Here are some reasons that if I were a package, I might not want to be
in extras:

1. Much smaller audience (lots of people do install everything in
core, but not so with extras today)


Moot point, as laziness is the primary reason why Joe User chooses an
everything-install in the fear that manual selection of packages would be
to complicated or time consuming.

With no group select feature and not having all potential packages available to select/deselect during the install, it is better for me to do an everything install. You should be able to select every package available during install and there should be a seperate group that relates to the labnguage packages.

After doing an everything install, I ran rpm -e to rmove all of the additional language packages that were installed using an everything install and the languages was the reason that I avoided doing an everything install in the past.

Now with so many packages not available and also so many seperated packages, especially the java packages, an everything install is more attractive than a server, workstation, desktop or custom install.

It is not lazyness as much as the installer being pretty darned scaled down regarding functionality in these later days.


Despite the availability of tools like
Yum, it's still considered too inconvenient to add missing pieces after
installation (and system-config-packages is a dead end with regard to
adding software to an up-to-date FC). And do those people only install
everything, or do they also use everything? Where is the benefit of users
who install everything but use only a fraction of the packages? For most
of the Extras users it makes no sense to install every package from
Extras.


Yum for development usage is pretty much a tool that needs a lot of special steps to get it to be useful. I came up with a script tht I use after it fails to install programs because of it not doing its best, then feeding you a list of unresolved programs. I have not tried the yum shell feature yet, since I get that you cannot run commands like yum shell do-your-best in the shell and commands like list unresolved packages or similar useful features.
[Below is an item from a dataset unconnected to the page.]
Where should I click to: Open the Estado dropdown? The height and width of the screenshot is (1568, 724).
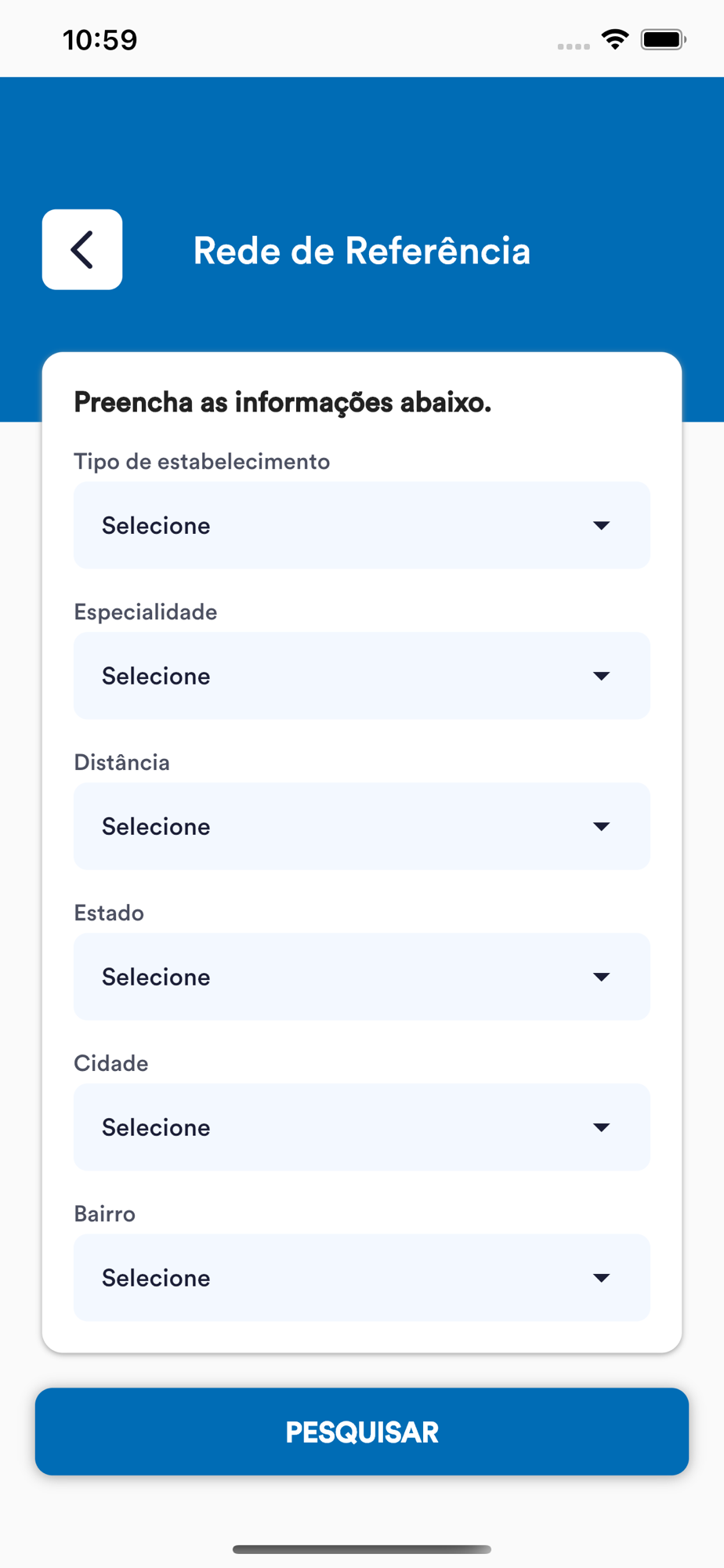[x=345, y=977]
2. More difficult distribution model (if someone burns me the DVD ISO
redhat provides it has all of core, but none of extras)

Being that extras has so many worthy packages, it would be great if these packages could be available during install, as an additional CD/DVD or included on the Core DVD version




Does the same "someone" also burn complete Fedora Core Updates onto a
separate DVD?

Because of the possibility of needing to install a fresh system and then needing to downloading an enormous amount of additional rpms, I have saved the downloaded packages from such an instance for usage on future clean installed systems. Providing an ISO which included the updates might not be a bad venture.

Extras has a lot of programs that I use and trust to use. I don't see any deflection in quality, but more creative and fun to use programs than core.

 I'll stop here.

Jim

--
Q: What's the difference between Windows 95 and a highly destructive virus?
A: About 90 MB of hard disk space.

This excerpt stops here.